I am trying to evaluate a particular approximation to a distribution function. As a subproblem, I am trying to prove that for all $x \geq 1, y > 0$ we have:
$$ \frac{y}{2x(y + x)} - \log(x) + \log(y + x) + \psi(x) - \psi(y + x) \leq 0 $$
Where $\psi$ is the digamma function. This appears to hold because:
a) maximizing the left hand side numerically over $y,x$ yields a value within machine precision of $0$
b) Here's a plot for $1 < x < 100$ (horizontal axis), $0 < y < 10$ (vertical axis)
c) limit of the left hand size as $y \to 0$ as well as $x \to \infty$ is $0$
But I was not able to get very far in actually proving this is the case My hunch is that I am missing some bounds on the digamma function in terms of logarithms, but I could not find any in the NIST library.

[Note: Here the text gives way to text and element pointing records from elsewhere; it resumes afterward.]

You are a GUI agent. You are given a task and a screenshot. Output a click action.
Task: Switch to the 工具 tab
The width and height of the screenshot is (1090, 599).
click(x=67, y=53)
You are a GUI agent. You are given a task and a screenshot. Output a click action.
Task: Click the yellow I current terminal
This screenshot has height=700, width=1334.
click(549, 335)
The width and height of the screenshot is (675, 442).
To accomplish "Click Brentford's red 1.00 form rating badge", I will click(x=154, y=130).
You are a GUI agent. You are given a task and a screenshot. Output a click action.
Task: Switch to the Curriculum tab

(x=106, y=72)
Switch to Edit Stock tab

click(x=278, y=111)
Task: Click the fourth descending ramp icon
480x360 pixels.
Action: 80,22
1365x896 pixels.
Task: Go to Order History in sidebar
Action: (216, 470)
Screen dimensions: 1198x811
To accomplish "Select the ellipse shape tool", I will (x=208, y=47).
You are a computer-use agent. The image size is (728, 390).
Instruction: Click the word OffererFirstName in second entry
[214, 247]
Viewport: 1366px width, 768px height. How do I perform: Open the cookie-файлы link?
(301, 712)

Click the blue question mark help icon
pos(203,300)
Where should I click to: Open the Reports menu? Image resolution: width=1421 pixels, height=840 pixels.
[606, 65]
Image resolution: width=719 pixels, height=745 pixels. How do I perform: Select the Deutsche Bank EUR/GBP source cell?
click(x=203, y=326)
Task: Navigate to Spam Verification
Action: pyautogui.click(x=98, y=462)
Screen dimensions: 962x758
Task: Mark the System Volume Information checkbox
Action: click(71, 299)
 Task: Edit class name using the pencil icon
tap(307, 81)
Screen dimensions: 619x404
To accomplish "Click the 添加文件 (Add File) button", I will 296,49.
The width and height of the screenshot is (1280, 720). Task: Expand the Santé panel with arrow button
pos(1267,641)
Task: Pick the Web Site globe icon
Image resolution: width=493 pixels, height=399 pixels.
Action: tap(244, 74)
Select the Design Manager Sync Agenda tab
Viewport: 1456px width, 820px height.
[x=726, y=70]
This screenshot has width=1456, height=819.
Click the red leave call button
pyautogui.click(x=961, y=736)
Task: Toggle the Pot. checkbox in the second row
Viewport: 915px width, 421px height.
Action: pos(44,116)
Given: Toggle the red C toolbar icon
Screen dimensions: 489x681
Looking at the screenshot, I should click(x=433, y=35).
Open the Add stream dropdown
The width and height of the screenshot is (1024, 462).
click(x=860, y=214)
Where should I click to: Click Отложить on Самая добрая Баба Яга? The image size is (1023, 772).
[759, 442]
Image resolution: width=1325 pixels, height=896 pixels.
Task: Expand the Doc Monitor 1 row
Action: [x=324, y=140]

The most related fact I was able to find is that $x(\log(x) - \psi(x)$ is decreasing in $x$ (Theorem 1.34 in https://journalofinequalitiesandapplications.springeropen.com/articles/10.1155/2010/493058), but I don't think that's enough to prove the full inequality.
Proof.
Let $$f(y) := \frac{y}{2x(y + x)} - \ln x + \ln(y + x) + \psi(x) - \psi(y + x).$$
We have $$f'(y) = \frac{1}{x + y} + \frac{1}{2(x + y)^2} - \psi'(y + x) \le 0$$ where we use $\psi'(u) > \frac{1}{u} + \frac{1}{2u^2}$ on $(0, \infty)$ (see the Remarks at the end).
Also, we have $f(0) = 0$. Thus, we have $f(y) \ge 0$ for all $y > 0$.
We are done.
Remarks.
See (15) in this.
We can also use the fact that $\psi'(u) = \int_0^\infty \frac{t\mathrm{e}^{-ut}}{1 - \mathrm{e}^{-t}}\, \mathrm{d} t$ to prove it. Indeed, we have \begin{align*} \psi'(u) - \frac{1}{u} - \frac{1}{2u^2} &= \int_0^\infty \frac{t\mathrm{e}^{-ut}}{1 - \mathrm{e}^{-t}}\, \mathrm{d} t - \int_0^\infty \mathrm{e}^{-ut}\,\mathrm{d} t - \frac12 \int_0^\infty t \mathrm{e}^{-ut}\,\mathrm{d} t\\[6pt] &= \int_0^\infty \left(\frac{t\mathrm{e}^{-ut}}{1 - \mathrm{e}^{-t}} - \mathrm{e}^{-ut} - \frac12 t\mathrm{e}^{-ut}\right)\,\mathrm{d} t\\[6pt] &= \int_0^\infty \frac{(t + 2)\mathrm{e}^{-t} + t - 2}{2(1 - \mathrm{e}^{-t})}\cdot \mathrm{e}^{-ut}\,\mathrm{d} t\\[6pt] &> 0 \end{align*} where we use $(t + 2)\mathrm{e}^{-t} + t - 2 \ge 0$ on $[0, \infty)$ (the proof is easy).